I silently talked, almost prayed, to my mentor.  Paul, I so wish you were here.  You were supposed to be seeing this, doing this, not me.  I like kids, Paul.  They'll make it all work.  You knew that, didn't you?  It wasn't until this point, these thoughts, that I realized just how much Paul was here.  I'd become Happy, for him, and did his show every time, just as he had done it.  I finally thought about what I had been saying.  God had never contacted me!  I had no letters from him!  This really was a job the kids were going to have to do.  I had nothing.  I could only tell Paul's story, with no evidence to back it up.

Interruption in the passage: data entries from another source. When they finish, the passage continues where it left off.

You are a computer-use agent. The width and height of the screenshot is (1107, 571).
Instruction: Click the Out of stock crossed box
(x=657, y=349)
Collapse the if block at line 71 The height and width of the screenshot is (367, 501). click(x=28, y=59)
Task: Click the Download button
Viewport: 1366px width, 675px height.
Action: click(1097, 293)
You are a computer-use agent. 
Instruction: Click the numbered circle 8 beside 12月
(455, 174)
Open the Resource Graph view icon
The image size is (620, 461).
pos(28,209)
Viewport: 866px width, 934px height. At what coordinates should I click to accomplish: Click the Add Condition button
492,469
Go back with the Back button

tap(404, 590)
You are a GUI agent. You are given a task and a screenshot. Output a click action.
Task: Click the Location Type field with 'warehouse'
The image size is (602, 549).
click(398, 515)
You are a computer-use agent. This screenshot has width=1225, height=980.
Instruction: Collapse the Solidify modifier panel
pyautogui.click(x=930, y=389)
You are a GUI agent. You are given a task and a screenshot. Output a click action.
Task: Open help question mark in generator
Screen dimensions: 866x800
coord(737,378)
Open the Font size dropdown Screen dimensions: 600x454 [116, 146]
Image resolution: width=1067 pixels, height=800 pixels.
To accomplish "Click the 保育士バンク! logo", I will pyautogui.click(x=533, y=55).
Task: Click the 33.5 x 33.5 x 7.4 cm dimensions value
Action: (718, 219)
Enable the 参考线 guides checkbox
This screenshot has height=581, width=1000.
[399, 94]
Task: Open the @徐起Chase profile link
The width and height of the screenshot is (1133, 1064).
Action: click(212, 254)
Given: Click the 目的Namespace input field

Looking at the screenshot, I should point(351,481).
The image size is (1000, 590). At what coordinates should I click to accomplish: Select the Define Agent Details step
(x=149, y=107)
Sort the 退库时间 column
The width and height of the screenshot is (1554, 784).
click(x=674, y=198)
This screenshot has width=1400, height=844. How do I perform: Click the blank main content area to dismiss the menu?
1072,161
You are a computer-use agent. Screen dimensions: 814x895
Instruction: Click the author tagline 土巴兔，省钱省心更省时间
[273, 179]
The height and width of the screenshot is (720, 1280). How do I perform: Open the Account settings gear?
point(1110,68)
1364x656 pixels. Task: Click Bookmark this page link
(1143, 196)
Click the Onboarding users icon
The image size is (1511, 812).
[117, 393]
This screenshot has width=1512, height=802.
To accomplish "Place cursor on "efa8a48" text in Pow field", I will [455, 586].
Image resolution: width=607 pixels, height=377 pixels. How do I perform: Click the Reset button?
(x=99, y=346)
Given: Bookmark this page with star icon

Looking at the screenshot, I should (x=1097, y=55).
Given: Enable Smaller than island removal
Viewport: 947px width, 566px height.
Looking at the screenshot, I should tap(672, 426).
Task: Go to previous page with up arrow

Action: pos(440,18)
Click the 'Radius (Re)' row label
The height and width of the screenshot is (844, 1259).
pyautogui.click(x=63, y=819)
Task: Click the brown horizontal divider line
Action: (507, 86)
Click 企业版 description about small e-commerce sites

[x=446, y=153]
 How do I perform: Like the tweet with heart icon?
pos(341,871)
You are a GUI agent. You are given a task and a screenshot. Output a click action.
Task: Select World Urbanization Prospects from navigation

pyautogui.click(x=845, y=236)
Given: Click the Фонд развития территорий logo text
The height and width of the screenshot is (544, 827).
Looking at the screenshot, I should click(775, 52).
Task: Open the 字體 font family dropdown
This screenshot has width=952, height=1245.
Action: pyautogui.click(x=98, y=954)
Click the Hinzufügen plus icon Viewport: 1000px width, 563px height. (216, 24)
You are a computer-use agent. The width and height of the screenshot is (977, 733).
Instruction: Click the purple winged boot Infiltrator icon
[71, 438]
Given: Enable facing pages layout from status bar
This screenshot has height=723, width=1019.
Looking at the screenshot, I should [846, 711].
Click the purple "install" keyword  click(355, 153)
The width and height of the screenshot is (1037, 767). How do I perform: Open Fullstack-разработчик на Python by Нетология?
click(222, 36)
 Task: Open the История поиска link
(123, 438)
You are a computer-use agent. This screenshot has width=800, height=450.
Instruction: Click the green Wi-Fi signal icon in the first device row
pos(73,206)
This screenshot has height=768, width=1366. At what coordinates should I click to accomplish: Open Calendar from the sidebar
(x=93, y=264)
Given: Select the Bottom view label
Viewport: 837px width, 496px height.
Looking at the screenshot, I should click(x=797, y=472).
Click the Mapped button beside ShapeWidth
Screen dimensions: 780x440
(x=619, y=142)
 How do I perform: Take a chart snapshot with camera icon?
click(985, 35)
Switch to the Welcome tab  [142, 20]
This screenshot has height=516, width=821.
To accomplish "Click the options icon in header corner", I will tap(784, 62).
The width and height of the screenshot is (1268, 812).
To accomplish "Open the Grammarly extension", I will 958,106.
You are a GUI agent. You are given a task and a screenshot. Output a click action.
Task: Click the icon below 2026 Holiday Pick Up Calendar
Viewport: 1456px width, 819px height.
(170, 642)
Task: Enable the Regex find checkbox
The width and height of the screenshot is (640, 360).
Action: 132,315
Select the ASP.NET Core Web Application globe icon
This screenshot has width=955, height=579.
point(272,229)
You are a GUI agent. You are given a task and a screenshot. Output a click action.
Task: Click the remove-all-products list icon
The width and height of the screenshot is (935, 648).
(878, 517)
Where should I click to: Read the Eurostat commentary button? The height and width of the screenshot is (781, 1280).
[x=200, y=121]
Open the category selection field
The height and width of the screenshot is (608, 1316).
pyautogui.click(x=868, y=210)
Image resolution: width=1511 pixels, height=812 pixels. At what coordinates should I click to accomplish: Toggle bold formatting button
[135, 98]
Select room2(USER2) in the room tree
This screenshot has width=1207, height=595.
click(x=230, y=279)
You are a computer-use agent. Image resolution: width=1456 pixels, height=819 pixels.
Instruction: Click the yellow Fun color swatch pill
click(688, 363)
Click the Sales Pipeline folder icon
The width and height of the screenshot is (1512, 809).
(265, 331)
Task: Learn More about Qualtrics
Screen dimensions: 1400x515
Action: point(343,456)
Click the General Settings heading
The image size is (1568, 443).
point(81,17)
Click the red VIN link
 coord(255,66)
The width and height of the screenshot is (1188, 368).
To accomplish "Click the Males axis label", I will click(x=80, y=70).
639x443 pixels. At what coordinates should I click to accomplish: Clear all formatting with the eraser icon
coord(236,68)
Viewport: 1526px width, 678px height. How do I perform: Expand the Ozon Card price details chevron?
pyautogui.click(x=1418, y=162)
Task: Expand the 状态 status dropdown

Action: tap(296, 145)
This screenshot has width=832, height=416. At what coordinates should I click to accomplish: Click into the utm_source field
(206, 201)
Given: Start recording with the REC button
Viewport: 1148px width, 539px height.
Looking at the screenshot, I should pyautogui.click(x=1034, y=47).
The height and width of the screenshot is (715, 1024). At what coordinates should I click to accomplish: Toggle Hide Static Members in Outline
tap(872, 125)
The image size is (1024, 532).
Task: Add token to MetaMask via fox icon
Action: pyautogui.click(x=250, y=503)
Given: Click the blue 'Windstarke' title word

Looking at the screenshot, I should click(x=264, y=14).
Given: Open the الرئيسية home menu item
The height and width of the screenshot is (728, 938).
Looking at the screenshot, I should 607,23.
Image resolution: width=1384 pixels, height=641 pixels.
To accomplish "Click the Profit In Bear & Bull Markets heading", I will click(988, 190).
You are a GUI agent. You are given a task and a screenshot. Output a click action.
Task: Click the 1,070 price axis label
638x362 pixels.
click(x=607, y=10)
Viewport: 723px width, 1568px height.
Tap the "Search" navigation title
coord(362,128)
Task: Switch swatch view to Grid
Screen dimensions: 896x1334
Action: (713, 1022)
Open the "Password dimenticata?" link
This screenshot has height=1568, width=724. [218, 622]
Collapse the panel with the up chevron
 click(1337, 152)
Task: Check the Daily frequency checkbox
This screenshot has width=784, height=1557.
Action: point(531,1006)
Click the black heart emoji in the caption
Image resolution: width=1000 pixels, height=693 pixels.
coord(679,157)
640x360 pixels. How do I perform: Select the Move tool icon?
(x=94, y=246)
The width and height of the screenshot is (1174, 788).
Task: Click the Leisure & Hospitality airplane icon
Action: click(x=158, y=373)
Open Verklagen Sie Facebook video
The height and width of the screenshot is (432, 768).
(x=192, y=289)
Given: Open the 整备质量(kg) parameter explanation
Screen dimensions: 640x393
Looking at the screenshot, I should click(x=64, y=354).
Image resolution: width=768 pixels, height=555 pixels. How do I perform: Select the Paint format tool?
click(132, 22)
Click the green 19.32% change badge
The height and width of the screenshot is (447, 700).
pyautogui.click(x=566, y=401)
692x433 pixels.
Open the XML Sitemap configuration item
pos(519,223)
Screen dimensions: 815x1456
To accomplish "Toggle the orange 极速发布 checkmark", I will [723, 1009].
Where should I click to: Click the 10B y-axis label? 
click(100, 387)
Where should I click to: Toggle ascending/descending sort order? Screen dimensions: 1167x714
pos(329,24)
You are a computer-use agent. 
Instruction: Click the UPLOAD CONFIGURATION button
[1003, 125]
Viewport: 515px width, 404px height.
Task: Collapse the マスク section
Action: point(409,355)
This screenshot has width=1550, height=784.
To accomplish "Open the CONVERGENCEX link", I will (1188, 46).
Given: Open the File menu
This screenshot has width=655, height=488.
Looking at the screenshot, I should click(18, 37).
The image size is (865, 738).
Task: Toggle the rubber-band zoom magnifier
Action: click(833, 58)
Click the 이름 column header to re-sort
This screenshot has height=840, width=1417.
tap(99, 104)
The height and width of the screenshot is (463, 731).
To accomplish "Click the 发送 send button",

I looked at the children, now my children, and put my red clown nose back on.  I told them, "If we all just tell the truth, everything will work out.  We have a job to do, lets do a good one.  OK?"  I looked down at a small girl who was beaming at my feet.  I picked her up and kissed her cheek, just as he had kissed mine.  "And where did you get that clown nose, hon?" I asked her. 

She laughed and said, "It came with the letter, you silly!  Didn't yours?"  She then turned serious.  "I hope my mommy will be here soon, Jake.  It really is time, isn't it?"

"Yes it is, love, " I assured her. 

I had never told them my name.  Something wonderful was happening.

As the room became alive, I noticed the back, wall.  That light blue back wall - so big, so empty, so inviting to a tagger like me.  On the chair rail sat a can of spray paint.

"Come on, kids!"  I yelled, pulling as many with me as I could, running to the can. I smiled as I imagined the message that I would write; that we would write.  I could even picture the style of each letter - the writing of a fifth grader.  As I ran I wondered what color was in that paint can.  Would it be red, white or blue?  I grabbed the can and turned the label to me - slate gray - of course.  The color of pencil.  Under the can, there was a note.  (The paper was brown around the edges.)  It was folded, and on the outside was the number 25.  It was a note to me.